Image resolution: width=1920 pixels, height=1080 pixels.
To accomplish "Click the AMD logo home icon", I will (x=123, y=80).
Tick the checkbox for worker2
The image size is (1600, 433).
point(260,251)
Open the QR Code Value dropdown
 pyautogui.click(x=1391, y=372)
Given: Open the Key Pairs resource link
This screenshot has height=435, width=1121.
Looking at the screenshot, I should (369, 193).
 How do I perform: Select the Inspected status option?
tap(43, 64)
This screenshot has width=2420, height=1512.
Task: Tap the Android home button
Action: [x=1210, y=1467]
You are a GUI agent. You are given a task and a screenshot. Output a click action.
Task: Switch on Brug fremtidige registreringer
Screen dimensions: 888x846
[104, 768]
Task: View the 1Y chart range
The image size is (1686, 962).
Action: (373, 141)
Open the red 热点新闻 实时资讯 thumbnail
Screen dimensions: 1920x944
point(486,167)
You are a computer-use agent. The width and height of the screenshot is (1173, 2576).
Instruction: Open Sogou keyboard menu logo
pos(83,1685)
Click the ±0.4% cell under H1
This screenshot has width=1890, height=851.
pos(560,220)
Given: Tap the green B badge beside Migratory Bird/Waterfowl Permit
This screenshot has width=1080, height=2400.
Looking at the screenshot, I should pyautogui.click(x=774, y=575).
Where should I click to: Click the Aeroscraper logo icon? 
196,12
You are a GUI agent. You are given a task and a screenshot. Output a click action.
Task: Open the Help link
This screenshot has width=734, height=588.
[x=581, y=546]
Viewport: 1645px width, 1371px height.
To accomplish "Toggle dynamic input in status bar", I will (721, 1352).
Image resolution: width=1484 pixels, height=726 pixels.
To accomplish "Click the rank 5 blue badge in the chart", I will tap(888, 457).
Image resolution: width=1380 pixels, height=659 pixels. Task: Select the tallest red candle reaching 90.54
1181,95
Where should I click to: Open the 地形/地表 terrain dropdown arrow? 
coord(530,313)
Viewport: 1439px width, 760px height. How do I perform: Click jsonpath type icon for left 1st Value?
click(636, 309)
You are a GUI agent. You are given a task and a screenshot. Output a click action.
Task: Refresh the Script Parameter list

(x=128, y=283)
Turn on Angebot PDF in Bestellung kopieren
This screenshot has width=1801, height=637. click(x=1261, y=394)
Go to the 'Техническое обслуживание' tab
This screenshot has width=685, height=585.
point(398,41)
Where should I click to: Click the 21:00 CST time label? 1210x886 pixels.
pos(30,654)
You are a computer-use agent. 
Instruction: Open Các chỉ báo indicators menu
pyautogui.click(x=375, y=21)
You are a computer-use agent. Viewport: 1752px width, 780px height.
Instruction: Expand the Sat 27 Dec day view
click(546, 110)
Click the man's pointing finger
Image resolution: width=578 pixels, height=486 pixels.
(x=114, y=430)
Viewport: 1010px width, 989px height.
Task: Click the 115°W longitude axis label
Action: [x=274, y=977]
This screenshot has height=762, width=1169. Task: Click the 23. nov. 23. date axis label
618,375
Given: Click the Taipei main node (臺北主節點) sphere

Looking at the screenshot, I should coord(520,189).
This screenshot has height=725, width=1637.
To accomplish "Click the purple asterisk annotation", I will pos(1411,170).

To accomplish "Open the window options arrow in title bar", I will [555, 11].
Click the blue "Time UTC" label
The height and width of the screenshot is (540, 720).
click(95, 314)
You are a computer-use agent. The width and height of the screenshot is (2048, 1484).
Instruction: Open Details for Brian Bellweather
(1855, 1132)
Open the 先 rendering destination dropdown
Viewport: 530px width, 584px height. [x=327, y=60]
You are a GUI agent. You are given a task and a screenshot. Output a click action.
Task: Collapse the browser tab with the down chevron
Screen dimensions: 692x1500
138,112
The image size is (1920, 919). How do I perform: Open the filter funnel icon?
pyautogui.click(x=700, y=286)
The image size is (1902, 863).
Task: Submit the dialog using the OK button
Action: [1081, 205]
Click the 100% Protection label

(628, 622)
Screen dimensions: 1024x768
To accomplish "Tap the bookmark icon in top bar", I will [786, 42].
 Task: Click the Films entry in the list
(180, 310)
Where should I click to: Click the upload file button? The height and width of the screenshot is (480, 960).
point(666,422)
□ □ □ □ □ □ □
EXERCISE REQUIREMENTS: Copy out the material again, starting at the line containing "The image size is (1920, 919)." and ending with the last line of the material.

TASK ANSWER:
The image size is (1920, 919). How do I perform: Open the filter funnel icon?
pyautogui.click(x=700, y=286)
The image size is (1902, 863).
Task: Submit the dialog using the OK button
Action: [1081, 205]
Click the 100% Protection label

(628, 622)
Screen dimensions: 1024x768
To accomplish "Tap the bookmark icon in top bar", I will [786, 42].
 Task: Click the Films entry in the list
(180, 310)
Where should I click to: Click the upload file button? The height and width of the screenshot is (480, 960).
point(666,422)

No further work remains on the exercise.